* Exercise instructions *
Look through the entries below for the string "computer", and copy each line where it is found.

* Supplied material *
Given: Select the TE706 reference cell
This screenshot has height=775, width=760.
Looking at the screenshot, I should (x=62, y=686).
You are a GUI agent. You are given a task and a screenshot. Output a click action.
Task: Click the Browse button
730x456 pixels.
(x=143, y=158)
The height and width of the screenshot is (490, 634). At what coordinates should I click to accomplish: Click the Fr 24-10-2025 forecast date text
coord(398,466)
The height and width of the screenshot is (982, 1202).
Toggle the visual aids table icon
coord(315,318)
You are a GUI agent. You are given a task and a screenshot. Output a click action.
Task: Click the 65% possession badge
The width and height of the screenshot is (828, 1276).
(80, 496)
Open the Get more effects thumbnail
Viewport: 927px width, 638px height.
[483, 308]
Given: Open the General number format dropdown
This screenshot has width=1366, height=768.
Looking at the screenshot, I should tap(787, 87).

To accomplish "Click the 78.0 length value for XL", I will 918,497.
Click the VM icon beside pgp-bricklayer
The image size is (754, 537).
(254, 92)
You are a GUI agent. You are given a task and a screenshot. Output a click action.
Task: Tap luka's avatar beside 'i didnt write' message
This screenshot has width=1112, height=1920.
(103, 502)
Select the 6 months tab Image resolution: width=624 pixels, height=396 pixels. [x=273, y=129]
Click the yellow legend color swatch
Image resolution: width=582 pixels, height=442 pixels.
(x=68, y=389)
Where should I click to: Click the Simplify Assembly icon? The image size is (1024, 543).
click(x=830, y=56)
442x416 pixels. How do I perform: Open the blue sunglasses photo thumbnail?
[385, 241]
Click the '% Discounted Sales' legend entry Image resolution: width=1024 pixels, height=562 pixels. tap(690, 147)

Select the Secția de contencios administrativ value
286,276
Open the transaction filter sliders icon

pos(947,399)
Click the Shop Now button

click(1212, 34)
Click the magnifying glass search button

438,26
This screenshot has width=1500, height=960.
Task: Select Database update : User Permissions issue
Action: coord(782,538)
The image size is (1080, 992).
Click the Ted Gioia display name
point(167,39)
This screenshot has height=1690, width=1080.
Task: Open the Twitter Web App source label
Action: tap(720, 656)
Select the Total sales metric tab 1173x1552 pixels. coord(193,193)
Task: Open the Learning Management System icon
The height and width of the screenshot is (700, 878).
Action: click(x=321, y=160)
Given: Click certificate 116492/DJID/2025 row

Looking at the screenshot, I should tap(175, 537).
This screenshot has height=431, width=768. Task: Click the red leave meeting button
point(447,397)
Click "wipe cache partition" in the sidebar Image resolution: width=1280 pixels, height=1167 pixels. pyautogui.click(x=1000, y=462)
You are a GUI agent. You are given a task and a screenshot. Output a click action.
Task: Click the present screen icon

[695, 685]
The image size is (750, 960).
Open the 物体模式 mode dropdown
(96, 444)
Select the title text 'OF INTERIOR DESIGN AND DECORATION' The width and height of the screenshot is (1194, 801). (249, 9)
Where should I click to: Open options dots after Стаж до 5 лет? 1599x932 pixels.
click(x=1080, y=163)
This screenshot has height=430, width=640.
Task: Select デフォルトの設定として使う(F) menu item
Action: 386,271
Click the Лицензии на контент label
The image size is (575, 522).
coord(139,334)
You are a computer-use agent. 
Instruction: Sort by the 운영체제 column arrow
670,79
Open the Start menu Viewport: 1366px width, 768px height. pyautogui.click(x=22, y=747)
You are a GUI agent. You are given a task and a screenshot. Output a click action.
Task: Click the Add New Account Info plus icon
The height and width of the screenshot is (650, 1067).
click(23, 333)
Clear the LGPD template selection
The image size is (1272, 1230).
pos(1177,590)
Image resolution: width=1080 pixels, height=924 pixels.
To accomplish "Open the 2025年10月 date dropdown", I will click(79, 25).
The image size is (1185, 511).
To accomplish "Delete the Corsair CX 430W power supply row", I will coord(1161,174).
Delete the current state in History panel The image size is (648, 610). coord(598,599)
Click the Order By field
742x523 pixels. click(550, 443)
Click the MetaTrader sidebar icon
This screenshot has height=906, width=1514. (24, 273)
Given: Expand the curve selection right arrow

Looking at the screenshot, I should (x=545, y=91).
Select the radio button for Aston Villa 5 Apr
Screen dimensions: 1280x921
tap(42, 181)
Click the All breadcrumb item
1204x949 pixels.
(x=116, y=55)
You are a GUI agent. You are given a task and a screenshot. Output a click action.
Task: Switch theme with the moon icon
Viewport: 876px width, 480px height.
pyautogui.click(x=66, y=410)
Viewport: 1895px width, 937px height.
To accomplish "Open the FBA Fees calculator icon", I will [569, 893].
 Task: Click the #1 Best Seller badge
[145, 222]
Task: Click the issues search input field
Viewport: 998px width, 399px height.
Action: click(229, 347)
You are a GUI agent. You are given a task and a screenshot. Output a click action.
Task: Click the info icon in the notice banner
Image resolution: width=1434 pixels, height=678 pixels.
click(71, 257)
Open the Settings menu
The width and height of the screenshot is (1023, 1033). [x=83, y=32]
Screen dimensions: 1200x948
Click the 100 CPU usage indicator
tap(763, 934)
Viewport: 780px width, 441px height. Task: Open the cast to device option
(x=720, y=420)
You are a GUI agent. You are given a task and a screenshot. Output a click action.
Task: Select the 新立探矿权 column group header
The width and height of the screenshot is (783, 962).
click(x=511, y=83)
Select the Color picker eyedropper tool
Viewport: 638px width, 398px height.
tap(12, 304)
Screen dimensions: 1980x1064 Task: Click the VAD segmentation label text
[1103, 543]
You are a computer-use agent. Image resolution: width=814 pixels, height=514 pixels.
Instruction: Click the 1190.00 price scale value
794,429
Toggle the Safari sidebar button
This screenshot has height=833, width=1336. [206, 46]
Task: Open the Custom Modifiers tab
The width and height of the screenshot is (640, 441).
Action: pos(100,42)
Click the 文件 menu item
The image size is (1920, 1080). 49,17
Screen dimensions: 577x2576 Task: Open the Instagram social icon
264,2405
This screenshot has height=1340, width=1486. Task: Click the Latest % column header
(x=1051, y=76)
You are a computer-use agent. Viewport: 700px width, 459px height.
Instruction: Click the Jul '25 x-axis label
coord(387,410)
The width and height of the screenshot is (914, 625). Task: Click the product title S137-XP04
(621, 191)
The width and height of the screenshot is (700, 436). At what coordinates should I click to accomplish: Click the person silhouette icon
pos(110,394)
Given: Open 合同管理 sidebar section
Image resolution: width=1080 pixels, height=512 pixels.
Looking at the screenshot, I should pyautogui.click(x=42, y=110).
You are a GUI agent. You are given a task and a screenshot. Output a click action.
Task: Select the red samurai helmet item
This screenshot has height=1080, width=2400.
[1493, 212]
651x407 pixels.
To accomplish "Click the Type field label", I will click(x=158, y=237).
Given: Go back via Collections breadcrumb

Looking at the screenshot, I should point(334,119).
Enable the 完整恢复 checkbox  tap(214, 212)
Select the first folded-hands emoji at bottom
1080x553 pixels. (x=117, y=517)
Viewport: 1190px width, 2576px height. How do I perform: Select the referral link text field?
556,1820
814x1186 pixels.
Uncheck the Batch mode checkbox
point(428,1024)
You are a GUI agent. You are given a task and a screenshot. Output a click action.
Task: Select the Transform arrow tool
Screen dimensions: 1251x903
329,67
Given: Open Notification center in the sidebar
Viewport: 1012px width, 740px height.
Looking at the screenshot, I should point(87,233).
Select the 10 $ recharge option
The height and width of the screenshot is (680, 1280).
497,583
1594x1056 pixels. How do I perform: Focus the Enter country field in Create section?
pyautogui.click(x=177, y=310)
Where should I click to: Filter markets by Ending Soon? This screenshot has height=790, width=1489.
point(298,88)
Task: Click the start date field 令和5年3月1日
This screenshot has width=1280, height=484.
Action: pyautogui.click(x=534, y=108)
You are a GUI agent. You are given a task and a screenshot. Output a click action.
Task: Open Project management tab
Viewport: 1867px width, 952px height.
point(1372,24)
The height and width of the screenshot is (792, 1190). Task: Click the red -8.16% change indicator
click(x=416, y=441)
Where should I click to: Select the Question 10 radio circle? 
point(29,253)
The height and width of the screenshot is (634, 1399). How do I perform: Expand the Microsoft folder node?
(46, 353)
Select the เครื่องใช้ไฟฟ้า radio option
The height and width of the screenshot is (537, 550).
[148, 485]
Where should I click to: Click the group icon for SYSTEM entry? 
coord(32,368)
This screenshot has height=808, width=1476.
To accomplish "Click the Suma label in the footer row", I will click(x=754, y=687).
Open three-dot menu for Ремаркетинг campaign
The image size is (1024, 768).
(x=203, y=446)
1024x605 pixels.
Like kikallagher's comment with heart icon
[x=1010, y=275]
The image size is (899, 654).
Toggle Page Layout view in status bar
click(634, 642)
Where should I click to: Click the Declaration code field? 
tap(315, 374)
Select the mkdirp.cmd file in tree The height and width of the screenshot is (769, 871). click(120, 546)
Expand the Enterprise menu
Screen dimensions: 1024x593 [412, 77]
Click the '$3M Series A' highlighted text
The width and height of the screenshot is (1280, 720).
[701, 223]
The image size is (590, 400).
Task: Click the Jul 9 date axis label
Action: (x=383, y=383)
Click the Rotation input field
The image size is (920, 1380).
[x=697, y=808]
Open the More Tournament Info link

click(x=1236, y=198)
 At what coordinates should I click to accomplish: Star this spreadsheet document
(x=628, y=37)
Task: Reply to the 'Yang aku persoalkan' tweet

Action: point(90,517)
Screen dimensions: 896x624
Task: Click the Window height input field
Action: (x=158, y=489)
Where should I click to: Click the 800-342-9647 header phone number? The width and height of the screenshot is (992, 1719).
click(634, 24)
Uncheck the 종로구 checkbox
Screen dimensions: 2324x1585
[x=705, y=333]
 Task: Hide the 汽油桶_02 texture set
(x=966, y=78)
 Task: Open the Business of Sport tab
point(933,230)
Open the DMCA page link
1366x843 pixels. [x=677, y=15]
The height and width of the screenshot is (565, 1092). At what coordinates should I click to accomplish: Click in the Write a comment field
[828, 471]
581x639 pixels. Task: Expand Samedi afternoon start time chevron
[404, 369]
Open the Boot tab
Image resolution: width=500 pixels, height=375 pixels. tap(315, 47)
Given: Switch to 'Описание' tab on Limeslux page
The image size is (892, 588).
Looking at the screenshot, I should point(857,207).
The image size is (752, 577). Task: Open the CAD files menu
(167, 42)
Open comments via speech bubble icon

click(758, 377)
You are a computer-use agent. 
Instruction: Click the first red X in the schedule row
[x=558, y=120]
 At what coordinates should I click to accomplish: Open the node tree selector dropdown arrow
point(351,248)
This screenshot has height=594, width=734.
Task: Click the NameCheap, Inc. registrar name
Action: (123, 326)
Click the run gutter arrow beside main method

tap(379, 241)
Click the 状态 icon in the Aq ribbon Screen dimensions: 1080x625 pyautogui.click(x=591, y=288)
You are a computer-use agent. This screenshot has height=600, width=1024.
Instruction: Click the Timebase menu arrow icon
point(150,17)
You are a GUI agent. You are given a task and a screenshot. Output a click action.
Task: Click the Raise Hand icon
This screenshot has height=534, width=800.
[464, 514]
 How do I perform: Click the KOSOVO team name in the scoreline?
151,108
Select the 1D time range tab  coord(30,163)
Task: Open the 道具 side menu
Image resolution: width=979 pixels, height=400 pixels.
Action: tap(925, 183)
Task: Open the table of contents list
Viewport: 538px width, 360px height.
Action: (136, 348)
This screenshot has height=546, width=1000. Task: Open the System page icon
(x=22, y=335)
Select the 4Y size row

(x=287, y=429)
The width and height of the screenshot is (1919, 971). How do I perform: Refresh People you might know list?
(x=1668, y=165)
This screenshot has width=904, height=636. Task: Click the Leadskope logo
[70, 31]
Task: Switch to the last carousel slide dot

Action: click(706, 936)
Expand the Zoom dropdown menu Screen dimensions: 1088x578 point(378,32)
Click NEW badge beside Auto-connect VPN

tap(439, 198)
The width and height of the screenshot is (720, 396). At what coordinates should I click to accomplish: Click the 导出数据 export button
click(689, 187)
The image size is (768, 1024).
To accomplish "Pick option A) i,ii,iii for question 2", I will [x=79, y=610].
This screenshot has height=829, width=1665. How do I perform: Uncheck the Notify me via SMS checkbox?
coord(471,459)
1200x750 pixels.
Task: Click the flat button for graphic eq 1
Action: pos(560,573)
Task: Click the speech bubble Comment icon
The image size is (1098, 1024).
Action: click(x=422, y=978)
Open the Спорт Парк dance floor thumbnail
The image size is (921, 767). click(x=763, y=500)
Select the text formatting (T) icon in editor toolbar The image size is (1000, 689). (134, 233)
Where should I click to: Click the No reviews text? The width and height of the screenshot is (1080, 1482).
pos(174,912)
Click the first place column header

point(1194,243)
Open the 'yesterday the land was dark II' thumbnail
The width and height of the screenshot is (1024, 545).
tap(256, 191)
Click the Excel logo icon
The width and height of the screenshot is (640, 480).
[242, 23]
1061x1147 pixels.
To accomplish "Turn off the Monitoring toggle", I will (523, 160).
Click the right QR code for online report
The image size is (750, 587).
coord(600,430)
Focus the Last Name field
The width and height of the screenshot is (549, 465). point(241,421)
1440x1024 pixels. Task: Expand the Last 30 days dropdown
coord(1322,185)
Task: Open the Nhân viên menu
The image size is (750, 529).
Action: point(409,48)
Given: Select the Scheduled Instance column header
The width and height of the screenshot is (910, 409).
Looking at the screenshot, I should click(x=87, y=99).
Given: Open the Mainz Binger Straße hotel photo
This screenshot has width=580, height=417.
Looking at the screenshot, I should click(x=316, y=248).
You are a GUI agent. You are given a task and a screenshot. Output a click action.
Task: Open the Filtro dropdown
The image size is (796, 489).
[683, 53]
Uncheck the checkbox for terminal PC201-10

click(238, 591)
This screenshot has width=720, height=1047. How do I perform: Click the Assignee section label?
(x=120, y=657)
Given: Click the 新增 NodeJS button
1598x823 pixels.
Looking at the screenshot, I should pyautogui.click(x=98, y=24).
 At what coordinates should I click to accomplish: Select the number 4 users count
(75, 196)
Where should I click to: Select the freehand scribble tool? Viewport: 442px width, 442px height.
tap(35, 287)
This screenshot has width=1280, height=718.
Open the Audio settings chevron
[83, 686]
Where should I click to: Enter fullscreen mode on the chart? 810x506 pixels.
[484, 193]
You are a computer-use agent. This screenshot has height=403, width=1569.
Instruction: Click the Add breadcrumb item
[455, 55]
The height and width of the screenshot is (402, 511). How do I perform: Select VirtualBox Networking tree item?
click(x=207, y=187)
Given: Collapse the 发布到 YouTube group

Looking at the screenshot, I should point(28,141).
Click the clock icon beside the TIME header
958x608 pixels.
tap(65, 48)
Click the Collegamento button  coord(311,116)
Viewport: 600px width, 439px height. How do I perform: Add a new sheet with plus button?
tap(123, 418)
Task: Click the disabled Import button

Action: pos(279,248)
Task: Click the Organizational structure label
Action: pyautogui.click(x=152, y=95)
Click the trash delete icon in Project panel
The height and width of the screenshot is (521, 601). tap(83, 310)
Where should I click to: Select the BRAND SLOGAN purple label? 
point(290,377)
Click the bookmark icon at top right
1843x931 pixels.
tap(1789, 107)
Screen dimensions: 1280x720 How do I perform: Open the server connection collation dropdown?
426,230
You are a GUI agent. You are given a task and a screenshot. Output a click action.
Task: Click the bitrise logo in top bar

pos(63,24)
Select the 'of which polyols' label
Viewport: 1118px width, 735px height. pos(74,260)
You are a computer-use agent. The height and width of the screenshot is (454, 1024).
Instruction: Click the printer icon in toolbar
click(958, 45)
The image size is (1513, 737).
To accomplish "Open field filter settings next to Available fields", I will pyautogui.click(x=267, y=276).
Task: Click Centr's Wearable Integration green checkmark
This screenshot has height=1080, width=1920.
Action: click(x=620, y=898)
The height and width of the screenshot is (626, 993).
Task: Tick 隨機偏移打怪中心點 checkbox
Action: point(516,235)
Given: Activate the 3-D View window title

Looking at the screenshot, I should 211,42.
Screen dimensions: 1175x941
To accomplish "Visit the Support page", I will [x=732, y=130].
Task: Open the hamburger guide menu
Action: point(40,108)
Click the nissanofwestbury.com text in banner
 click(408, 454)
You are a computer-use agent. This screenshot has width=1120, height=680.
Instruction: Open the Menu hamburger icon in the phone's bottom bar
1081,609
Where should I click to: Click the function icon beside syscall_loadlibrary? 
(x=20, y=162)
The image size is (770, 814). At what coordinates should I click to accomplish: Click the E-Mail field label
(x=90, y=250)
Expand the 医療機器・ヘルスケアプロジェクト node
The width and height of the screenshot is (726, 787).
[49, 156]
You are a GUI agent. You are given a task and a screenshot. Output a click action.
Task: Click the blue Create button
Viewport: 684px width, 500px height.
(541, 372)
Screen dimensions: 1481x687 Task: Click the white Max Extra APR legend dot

* Response area *
You are a computer-use agent. 
You are a computer-use agent. Image resolution: width=814 pixels, height=514 pixels.
You are a computer-use agent. Viewport: 700px width, 459px height.
You are a computer-use agent. 
You are a computer-use agent. This screenshot has height=600, width=1024.
You are a computer-use agent. This screenshot has height=403, width=1569.
You are a computer-use agent. The height and width of the screenshot is (454, 1024).
You are a computer-use agent. This screenshot has width=1120, height=680.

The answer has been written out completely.